>>>>

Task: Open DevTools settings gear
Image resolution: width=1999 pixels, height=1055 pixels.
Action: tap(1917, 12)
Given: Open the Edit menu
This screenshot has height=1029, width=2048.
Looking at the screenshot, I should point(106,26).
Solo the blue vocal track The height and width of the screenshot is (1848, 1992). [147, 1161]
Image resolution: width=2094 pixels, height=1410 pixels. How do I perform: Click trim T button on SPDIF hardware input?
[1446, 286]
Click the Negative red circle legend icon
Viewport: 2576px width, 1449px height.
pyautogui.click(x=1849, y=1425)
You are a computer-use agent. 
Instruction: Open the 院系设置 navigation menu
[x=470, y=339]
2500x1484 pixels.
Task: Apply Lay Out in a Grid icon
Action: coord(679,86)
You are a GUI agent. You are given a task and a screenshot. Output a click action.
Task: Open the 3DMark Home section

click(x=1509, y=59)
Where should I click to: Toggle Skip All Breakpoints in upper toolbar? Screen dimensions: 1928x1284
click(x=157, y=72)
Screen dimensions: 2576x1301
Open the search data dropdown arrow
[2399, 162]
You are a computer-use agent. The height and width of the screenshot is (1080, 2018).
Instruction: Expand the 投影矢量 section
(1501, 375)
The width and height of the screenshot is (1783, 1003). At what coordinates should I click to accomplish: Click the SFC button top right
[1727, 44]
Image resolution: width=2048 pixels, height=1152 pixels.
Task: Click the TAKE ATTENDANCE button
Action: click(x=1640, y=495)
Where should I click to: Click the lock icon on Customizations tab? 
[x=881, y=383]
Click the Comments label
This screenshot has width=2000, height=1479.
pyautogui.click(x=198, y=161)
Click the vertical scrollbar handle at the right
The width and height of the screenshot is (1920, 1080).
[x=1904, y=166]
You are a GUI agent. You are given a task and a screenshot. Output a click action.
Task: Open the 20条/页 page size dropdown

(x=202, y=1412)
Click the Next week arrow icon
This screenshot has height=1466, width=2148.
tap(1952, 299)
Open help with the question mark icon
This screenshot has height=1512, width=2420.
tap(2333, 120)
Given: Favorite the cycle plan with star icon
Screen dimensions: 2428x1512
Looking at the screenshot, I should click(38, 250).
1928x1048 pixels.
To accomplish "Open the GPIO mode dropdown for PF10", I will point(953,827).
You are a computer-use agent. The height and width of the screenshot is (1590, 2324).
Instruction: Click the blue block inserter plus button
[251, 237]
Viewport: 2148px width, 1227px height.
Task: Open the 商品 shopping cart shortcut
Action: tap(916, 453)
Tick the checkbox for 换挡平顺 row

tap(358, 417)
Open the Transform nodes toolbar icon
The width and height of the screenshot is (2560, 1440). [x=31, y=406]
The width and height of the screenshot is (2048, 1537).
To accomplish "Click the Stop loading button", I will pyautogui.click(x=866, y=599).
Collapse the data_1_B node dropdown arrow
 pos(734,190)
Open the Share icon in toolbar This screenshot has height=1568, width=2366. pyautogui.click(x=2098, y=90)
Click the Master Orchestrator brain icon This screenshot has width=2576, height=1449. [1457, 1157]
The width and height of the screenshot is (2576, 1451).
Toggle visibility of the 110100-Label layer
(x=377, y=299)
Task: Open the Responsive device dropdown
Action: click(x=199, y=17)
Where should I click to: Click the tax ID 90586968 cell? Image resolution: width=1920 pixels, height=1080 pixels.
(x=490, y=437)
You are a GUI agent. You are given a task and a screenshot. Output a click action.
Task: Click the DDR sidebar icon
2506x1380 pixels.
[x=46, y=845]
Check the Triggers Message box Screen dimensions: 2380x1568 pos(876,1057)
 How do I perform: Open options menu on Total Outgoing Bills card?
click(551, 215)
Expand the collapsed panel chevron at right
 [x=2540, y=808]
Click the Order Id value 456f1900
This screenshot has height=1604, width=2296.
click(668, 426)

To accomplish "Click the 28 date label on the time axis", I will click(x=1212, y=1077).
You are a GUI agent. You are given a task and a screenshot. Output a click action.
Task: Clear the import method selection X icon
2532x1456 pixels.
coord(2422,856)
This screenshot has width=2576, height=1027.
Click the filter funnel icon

<<<<

__Exercise aim__
Every entry, from first to last, should be written out exactly.

__Written reply__
Task: Open DevTools settings gear
Image resolution: width=1999 pixels, height=1055 pixels.
Action: tap(1917, 12)
Given: Open the Edit menu
This screenshot has height=1029, width=2048.
Looking at the screenshot, I should point(106,26).
Solo the blue vocal track The height and width of the screenshot is (1848, 1992). [147, 1161]
Image resolution: width=2094 pixels, height=1410 pixels. How do I perform: Click trim T button on SPDIF hardware input?
[1446, 286]
Click the Negative red circle legend icon
Viewport: 2576px width, 1449px height.
pyautogui.click(x=1849, y=1425)
You are a computer-use agent. 
Instruction: Open the 院系设置 navigation menu
[x=470, y=339]
2500x1484 pixels.
Task: Apply Lay Out in a Grid icon
Action: coord(679,86)
You are a GUI agent. You are given a task and a screenshot. Output a click action.
Task: Open the 3DMark Home section

click(x=1509, y=59)
Where should I click to: Toggle Skip All Breakpoints in upper toolbar? Screen dimensions: 1928x1284
click(x=157, y=72)
Screen dimensions: 2576x1301
Open the search data dropdown arrow
[2399, 162]
You are a computer-use agent. The height and width of the screenshot is (1080, 2018).
Instruction: Expand the 投影矢量 section
(1501, 375)
The width and height of the screenshot is (1783, 1003). At what coordinates should I click to accomplish: Click the SFC button top right
[1727, 44]
Image resolution: width=2048 pixels, height=1152 pixels.
Task: Click the TAKE ATTENDANCE button
Action: click(x=1640, y=495)
Where should I click to: Click the lock icon on Customizations tab? 
[x=881, y=383]
Click the Comments label
This screenshot has width=2000, height=1479.
pyautogui.click(x=198, y=161)
Click the vertical scrollbar handle at the right
The width and height of the screenshot is (1920, 1080).
[x=1904, y=166]
You are a GUI agent. You are given a task and a screenshot. Output a click action.
Task: Open the 20条/页 page size dropdown

(x=202, y=1412)
Click the Next week arrow icon
This screenshot has height=1466, width=2148.
tap(1952, 299)
Open help with the question mark icon
This screenshot has height=1512, width=2420.
tap(2333, 120)
Given: Favorite the cycle plan with star icon
Screen dimensions: 2428x1512
Looking at the screenshot, I should click(38, 250).
1928x1048 pixels.
To accomplish "Open the GPIO mode dropdown for PF10", I will point(953,827).
You are a computer-use agent. The height and width of the screenshot is (1590, 2324).
Instruction: Click the blue block inserter plus button
[251, 237]
Viewport: 2148px width, 1227px height.
Task: Open the 商品 shopping cart shortcut
Action: tap(916, 453)
Tick the checkbox for 换挡平顺 row

tap(358, 417)
Open the Transform nodes toolbar icon
The width and height of the screenshot is (2560, 1440). [x=31, y=406]
The width and height of the screenshot is (2048, 1537).
To accomplish "Click the Stop loading button", I will pyautogui.click(x=866, y=599).
Collapse the data_1_B node dropdown arrow
 pos(734,190)
Open the Share icon in toolbar This screenshot has height=1568, width=2366. pyautogui.click(x=2098, y=90)
Click the Master Orchestrator brain icon This screenshot has width=2576, height=1449. [1457, 1157]
The width and height of the screenshot is (2576, 1451).
Toggle visibility of the 110100-Label layer
(x=377, y=299)
Task: Open the Responsive device dropdown
Action: click(x=199, y=17)
Where should I click to: Click the tax ID 90586968 cell? Image resolution: width=1920 pixels, height=1080 pixels.
(x=490, y=437)
You are a GUI agent. You are given a task and a screenshot. Output a click action.
Task: Click the DDR sidebar icon
2506x1380 pixels.
[x=46, y=845]
Check the Triggers Message box Screen dimensions: 2380x1568 pos(876,1057)
 How do I perform: Open options menu on Total Outgoing Bills card?
click(551, 215)
Expand the collapsed panel chevron at right
 [x=2540, y=808]
Click the Order Id value 456f1900
This screenshot has height=1604, width=2296.
click(668, 426)

To accomplish "Click the 28 date label on the time axis", I will click(x=1212, y=1077).
You are a GUI agent. You are given a task and a screenshot. Output a click action.
Task: Clear the import method selection X icon
2532x1456 pixels.
coord(2422,856)
This screenshot has width=2576, height=1027.
Click the filter funnel icon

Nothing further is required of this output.